Norie smiled. “Placid? Me? Well, if you say so.”
Brina laughed. “But really, what’s wrong?”
Norie shrugged. “Nothing is wrong. I just decided to let it go. I’m not seeking revenge this time. It’s a peculiar feeling. Not nice, but not bad.”
“Hmm,” Brina said thoughtfully.
“So, tell me about the dream.”
And Brina did. She told Norie about the whispering shadow, the falling, and the arms that caught her. She felt a little ridiculous when she told Norie about how obsessed she’d been with the dream, and how she thought it was telling her something.
“Maybe it is,”Norie surprised her by saying.
Brina blinked at Norie. “What?”
Norie shrugged. “Maybe it is trying to tell you something?”
Brina bit her lip and tried to digest this. Maybe she wasn’t crazy after all.
Norie waited for Brina to say something else. She started to get anxious when she didn’t respond right away. “Brina?” She asked quietly.

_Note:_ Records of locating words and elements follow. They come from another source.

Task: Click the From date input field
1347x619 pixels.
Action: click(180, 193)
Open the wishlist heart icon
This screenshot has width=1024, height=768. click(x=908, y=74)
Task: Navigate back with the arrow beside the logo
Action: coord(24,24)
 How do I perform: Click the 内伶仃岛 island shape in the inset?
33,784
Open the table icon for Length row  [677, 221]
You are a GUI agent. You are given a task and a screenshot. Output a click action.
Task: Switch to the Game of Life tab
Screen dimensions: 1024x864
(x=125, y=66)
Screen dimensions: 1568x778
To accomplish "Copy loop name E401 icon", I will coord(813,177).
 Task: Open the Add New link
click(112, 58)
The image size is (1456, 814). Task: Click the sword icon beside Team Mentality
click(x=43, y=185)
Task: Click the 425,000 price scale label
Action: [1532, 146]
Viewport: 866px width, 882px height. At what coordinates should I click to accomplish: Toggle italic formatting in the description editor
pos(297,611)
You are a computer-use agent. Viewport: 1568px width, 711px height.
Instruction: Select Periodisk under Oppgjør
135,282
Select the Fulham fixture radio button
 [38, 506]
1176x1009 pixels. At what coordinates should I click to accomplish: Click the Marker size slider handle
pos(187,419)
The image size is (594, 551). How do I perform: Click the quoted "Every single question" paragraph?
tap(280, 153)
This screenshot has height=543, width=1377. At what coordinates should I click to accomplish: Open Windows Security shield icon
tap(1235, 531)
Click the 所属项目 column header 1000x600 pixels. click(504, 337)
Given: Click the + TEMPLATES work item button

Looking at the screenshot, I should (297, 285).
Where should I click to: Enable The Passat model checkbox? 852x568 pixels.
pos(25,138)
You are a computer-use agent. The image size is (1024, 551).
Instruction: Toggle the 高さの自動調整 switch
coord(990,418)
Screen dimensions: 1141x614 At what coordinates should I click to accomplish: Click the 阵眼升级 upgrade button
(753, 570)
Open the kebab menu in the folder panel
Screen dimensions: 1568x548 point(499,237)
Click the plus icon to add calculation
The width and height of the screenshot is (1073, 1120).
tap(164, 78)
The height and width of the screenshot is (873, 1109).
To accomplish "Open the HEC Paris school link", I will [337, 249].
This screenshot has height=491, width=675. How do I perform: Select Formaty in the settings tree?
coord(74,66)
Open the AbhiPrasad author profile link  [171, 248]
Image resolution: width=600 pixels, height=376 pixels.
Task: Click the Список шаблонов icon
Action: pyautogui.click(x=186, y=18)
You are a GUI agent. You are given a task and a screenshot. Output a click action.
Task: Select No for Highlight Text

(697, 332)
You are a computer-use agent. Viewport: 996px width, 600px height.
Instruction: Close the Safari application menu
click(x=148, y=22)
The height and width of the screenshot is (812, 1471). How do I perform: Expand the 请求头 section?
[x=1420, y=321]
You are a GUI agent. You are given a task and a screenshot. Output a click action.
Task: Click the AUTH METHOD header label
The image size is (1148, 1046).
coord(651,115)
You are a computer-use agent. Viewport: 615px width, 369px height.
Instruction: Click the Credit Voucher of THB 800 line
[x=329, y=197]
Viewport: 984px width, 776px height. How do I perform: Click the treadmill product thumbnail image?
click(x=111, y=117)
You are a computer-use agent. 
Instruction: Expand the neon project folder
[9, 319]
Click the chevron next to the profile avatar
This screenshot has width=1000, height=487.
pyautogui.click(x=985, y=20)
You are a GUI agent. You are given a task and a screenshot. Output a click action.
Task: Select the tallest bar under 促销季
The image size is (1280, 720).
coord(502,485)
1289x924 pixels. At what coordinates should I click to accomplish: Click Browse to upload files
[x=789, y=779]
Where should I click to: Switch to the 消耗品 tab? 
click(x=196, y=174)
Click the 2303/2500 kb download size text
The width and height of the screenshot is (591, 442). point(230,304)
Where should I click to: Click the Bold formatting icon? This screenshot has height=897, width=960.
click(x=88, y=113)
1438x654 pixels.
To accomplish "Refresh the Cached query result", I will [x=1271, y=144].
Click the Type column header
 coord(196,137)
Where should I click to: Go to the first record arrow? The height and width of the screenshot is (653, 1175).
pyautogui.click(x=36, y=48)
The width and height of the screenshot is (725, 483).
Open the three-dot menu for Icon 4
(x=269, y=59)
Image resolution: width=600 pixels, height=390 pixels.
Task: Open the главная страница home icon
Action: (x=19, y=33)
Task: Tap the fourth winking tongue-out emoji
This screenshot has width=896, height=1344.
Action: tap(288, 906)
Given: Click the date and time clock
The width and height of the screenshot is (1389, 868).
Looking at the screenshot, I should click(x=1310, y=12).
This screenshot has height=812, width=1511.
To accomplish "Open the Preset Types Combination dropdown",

“What do you think that it means?”
“The dream?” Norie wanted clarified.
Norie knitted her eyebrows together. “I dunno.”
“No ideas at all?”
“Brina, I said that it could be saying something. That’s all I got. Whatever it means or whoever it is that is saying it? That’s up to you.”
Brina exhaled. She didn’t want think about this.
Norie seemed to notice her friend's darkened aura. She did her best to cheer her up with a few jokes, a witty remark, even a limerick, but nothing worked. By the time the bell rang, the two simply picked up their trays and headed back to class.